Friday, April 02, 2004

Oh man... i feel so poor thing. I have to go to Kiwi's house at 10pm to do PROJECT, OVERNIGHT! Tonight no need to sleep already. Then tomorrow got bible class. I'll be dosing off i think. Not good not good. Anyway, today was quite interesting. Lets see....
I had Mbio lab this morning. As usual, i didn't do anything. I don't seem to be very useful. Maybe i have super group members. Then Yuleng is always so nice to me. I don't really think he knows how much i appreciate him. ANYWAY. Dr Chang was telling us about how human emotions are prominent in animals too!

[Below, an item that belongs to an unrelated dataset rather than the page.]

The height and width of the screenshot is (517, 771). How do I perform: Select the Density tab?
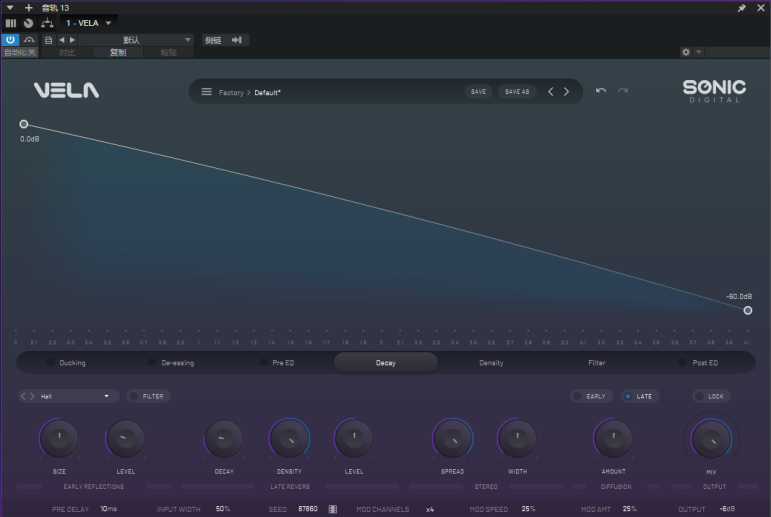(x=491, y=363)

How interesting. And he told us, that the size of a male's genitals are relative to the sexuality of the woman he's "mating" with. Hmm... Then he called women "walking incubators". Then i was like WHAT?! so mean. But then he said that in the world, women hold the power... then i forgave him for calling us incubators. hahaha. I decided that Dr chang is a really nice guy... he has STABLE written all over his face. Plus he's super intellegent, plus i think he earns quite alot, plus he's not bad looking. I think i dun mind marrying him. Hahaha. Esther also said she didn't mind marrying him. hee hee. But i think waht Dr Chang shared with us today is really quite amazing... i was like "wah......" This man is so intellegent.

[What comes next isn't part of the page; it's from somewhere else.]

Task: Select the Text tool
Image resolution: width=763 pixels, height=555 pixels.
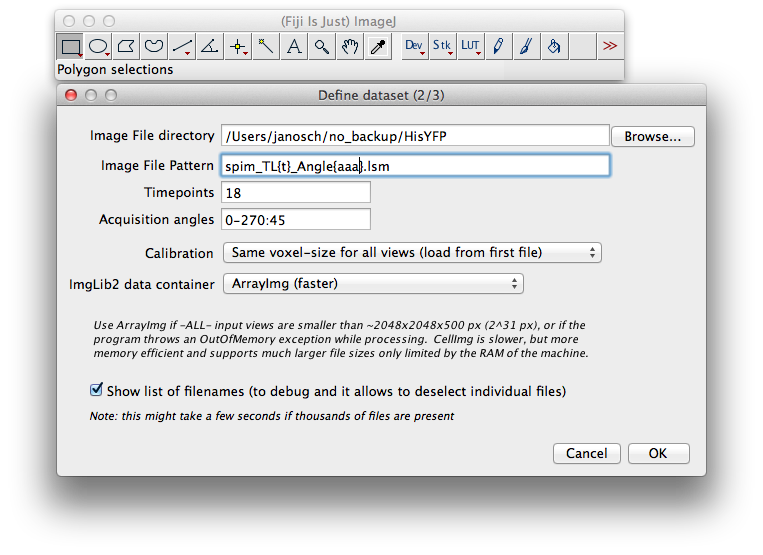Action: coord(294,46)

Then after that had Mmic tutorial. This weeks tutorial went quite fast. Think cause we knew where to find the answers. But i don't like Mr Loh. He's mean. I don't like him. HMPH! I skipped lecture after that to go to the driving centre to collect money... i'm super broke. Which is more impt..? Money or lecture...? Is there even a choice..??? Then it started pouring. I wasn't wearing slippers! It's not supposed to rain if i don't wear slippers... hmm.. did szeling bring out her brolly..???
Ling and Wynn came over after that, cause szeling wanted me to help her decide what to wear for formal on monday. But nothing really struck as.. "YARH! WEAR THAT!" So i think she's still undecided. But as i always say, when the 3 of us are together, we do really retarded things... and it was REALLY retarded. Laugh until stomach pain. It was really stupid and funny. But then they left quite early also larh. Sian. I have to do overnight project. I'm so poor thing.
Anyway, i met up with Reynard yesterday for dinner. Everytime i go out with Reynard, we do nothing but eat and talk. We really can eat, and we really can talk. We talked from 3.30 to 10pm. He came over for awhile. But i think i look really weird yesterday. Look like i'm from the farm. Weird. But aiyah.. who cares right..? But i bumped into my ex-neighbour too. Then she couldn't recognise me at 1st. Then she said.. "wahh.... dawn.... so pretty! Really so pretty...!" =)))))) hahaha then i said.. "uh..? no larh..." Then she said.. "yarh.. really... so pretty... and you lost so much weight...!!!! Aiyoh... so slim now..!" =))))))))) wah! then i was thinking... how fat and ugly i was last time man... cause i look so horrible now.. and she said i look so slim and pretty. I must have been really bad last time... so gross. Yee. But i love hanging with Reynard... catch up and stuff. One of the few people who i can just be ugly in front of.. afterall.. i've known him for 11 years. haha.
You know what..? I miss my sharon Lp and fel... i haven't really talked to them for so long. Miss eating lunch and hanging out. Haiz. All busy people. But yeh, i really miss them.
Alright... i think i will have to go now... have to go and get ready to go for project. I'm not allowed to drive. Jie jie say so late... then 1st time drive so late no good. The never sleep then drive... no good. Then ok lorh.. don't drive. TAKE TAXI! hahaha. haiyah! wear what?! Sian.


Thursday, April 01, 2004

OK. You know what.. i'm just not going to give a F*** about my Mmic project. See there is no point in doing a project that affects your grades when the tutor just isn't bothered to help you the least. Anyway it isn't even PBL. Even if it were PBL, tutors are suppsed to guide you through it. I mean WTF?! You're expected to conduct diagnostic tests and they run out of test kits..???? Then diagnos what?! Fiona and I are going nuts doing it. Everytime i leave the Mmic lab, my face is black as soot. So friggin annoying. The tutor isn't the least bit helpful or encouraging. Sometimes i just wanna show him my big attitude... but i decided he isn't worth my sarcasm. MEN! Hate lab... hate Mmic! I don't know how to do larh. Shitters.